Comments by "EebstertheGreat" (@EebstertheGreat) on "More on Bertrand's Paradox (with 3blue1brown) - Numberphile" video.

  1. It's worth pointing out to people who don't know that the mathematics of probability is not in dispute at all. It is not possible to phrase an ambiguous question like this using formal mathematical symbols only. The paradox comes from the interpretation of the math. In particular, there is no mathematical meaning to picking something "at random." Rather, we can describe random variables, which are measurable functions from probability spaces to measurable spaces. If we try to encode the question in Bertrand's paradox formally, most of it can be done unambiguously, but there isn't enough information to determine the distribution of the random variable. Specifically, we want a random variable X which takes elements of the probability triple (Ω, F, P) to a measurable space (E, 𝓔).
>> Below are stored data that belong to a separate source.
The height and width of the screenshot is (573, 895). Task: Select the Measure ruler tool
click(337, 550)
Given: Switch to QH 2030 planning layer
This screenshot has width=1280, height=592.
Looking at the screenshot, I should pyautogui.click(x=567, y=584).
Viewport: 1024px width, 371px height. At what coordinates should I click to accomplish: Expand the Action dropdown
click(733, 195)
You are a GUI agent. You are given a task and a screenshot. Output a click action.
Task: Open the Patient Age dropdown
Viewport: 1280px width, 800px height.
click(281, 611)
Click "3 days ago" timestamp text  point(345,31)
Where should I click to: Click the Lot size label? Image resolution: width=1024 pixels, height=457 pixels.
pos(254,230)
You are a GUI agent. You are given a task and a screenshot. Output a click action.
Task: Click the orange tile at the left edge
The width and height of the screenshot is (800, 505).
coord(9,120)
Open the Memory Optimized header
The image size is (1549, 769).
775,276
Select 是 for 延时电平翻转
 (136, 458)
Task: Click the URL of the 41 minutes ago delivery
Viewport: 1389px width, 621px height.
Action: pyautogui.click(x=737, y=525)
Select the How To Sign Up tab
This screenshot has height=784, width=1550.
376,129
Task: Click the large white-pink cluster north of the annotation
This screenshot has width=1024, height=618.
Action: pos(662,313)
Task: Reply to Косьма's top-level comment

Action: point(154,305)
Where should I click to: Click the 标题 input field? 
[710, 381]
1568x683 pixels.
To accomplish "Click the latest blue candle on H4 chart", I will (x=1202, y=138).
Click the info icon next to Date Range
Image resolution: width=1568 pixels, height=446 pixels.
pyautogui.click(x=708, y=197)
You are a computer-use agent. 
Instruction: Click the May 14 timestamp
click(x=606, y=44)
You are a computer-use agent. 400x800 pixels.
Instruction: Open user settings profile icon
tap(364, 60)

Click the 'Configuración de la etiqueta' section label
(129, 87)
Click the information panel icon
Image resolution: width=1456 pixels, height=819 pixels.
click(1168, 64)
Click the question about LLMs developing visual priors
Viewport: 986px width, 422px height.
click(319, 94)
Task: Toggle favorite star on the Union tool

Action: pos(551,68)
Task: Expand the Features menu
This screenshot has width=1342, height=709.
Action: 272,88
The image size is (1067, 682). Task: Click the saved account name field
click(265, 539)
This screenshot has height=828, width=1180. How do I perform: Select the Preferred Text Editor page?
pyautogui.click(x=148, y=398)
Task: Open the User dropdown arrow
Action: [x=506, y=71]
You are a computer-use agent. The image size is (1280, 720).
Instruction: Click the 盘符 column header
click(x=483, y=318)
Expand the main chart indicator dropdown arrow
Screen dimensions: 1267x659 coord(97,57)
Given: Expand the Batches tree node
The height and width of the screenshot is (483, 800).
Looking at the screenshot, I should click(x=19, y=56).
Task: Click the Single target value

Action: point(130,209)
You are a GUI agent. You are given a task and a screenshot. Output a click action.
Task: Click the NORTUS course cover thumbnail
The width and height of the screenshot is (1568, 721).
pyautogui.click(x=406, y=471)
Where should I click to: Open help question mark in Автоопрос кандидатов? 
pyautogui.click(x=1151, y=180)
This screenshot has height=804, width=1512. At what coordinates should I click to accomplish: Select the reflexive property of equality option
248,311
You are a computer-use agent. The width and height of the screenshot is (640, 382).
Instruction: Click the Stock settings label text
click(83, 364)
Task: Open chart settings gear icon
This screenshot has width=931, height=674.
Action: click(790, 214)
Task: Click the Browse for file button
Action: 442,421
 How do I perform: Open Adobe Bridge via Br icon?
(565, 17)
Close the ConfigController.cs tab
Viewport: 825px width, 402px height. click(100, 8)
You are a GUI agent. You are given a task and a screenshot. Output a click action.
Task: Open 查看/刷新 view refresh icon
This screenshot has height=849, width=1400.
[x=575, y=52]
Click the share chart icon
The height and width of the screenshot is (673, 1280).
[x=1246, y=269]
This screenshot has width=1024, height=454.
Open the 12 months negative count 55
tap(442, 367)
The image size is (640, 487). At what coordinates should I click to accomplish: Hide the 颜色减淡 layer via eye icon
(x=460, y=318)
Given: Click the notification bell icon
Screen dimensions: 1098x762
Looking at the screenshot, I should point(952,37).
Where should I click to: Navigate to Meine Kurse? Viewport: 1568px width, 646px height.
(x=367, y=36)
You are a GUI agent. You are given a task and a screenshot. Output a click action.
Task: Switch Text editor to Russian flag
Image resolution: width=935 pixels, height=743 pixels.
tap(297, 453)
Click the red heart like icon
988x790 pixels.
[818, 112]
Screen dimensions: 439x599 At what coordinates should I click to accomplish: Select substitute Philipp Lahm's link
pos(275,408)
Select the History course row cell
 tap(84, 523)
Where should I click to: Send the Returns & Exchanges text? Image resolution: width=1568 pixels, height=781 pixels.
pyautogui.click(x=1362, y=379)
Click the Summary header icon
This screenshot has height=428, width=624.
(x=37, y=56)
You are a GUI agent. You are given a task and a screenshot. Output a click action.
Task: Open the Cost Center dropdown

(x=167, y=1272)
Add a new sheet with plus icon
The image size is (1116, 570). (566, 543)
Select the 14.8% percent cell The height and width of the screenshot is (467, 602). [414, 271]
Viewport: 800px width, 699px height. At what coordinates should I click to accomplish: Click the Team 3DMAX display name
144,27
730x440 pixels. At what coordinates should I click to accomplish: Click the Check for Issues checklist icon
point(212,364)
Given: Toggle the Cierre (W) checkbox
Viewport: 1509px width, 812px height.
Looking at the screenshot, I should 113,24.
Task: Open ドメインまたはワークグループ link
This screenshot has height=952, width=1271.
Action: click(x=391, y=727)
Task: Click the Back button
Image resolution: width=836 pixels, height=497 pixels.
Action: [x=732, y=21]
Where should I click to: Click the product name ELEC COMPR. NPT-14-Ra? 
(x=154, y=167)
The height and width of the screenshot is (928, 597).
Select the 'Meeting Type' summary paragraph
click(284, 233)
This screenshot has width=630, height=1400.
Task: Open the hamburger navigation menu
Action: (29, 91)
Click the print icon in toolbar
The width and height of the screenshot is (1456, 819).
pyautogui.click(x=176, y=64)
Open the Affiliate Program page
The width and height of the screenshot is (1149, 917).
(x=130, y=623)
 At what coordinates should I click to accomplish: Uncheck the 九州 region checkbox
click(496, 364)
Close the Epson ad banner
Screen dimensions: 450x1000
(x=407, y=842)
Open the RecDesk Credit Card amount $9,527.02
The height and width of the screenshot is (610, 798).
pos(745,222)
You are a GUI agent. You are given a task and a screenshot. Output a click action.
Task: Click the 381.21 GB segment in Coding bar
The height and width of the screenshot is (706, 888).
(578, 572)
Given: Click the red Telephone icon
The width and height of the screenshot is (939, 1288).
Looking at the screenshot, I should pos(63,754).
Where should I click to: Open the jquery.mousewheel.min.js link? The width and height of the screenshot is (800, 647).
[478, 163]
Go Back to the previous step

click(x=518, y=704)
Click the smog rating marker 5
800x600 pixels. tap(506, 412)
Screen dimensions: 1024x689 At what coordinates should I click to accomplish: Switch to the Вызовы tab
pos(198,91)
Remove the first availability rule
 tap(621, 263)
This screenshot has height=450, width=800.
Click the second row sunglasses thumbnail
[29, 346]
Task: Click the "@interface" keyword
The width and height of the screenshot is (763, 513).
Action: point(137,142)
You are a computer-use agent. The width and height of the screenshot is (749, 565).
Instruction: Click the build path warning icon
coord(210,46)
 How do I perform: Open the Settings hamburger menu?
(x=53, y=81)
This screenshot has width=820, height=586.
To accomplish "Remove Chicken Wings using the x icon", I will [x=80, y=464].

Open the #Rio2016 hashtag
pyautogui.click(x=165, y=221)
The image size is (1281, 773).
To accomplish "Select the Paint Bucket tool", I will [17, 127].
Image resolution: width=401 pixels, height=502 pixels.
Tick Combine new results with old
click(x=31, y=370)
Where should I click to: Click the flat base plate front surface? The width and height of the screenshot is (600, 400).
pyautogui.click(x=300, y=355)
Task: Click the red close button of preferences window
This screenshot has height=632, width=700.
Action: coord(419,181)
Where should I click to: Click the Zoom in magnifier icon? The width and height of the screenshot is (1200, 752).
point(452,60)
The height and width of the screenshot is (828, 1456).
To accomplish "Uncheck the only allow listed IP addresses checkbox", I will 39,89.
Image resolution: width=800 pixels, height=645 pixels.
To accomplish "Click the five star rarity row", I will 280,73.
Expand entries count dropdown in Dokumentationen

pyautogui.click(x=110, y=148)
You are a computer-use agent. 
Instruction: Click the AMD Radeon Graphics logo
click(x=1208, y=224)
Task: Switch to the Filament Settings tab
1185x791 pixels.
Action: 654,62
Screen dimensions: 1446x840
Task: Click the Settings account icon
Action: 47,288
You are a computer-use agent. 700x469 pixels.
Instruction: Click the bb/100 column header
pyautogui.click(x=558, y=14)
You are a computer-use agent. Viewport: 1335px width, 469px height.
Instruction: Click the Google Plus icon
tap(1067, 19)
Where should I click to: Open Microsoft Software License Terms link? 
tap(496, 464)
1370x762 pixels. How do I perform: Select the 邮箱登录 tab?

Here, E is the set of chords of the circle and 𝓔 is a σ-algebra on E. Ω represents the set of possible parameters or "inputs" to decide how to throw, with F a σ-algebra on Ω and P a probability measure on (Ω,F). To say that X is "uniform on (E, 𝓔)," we mean that for all U, V ∈ 𝓔, P(X ∈ U) = P(X ∈ V) iff U and V are in some sense the "same size." To determine that, we need a measure on (E, 𝓔), and that's where we run into problems here. People disagree about what the most "natural" measure is on the set of chords of the unit circle. (There is also disagreement on how to define the "inputs," but it doesn't actually matter here, since the definition of "uniform" doesn't depend on that.) So mathematically speaking, the problem really is just ill-posed. Philosophically speaking, maybe some people think we should expect to have some better way to handle this mathematically, but currently at least, we just don't.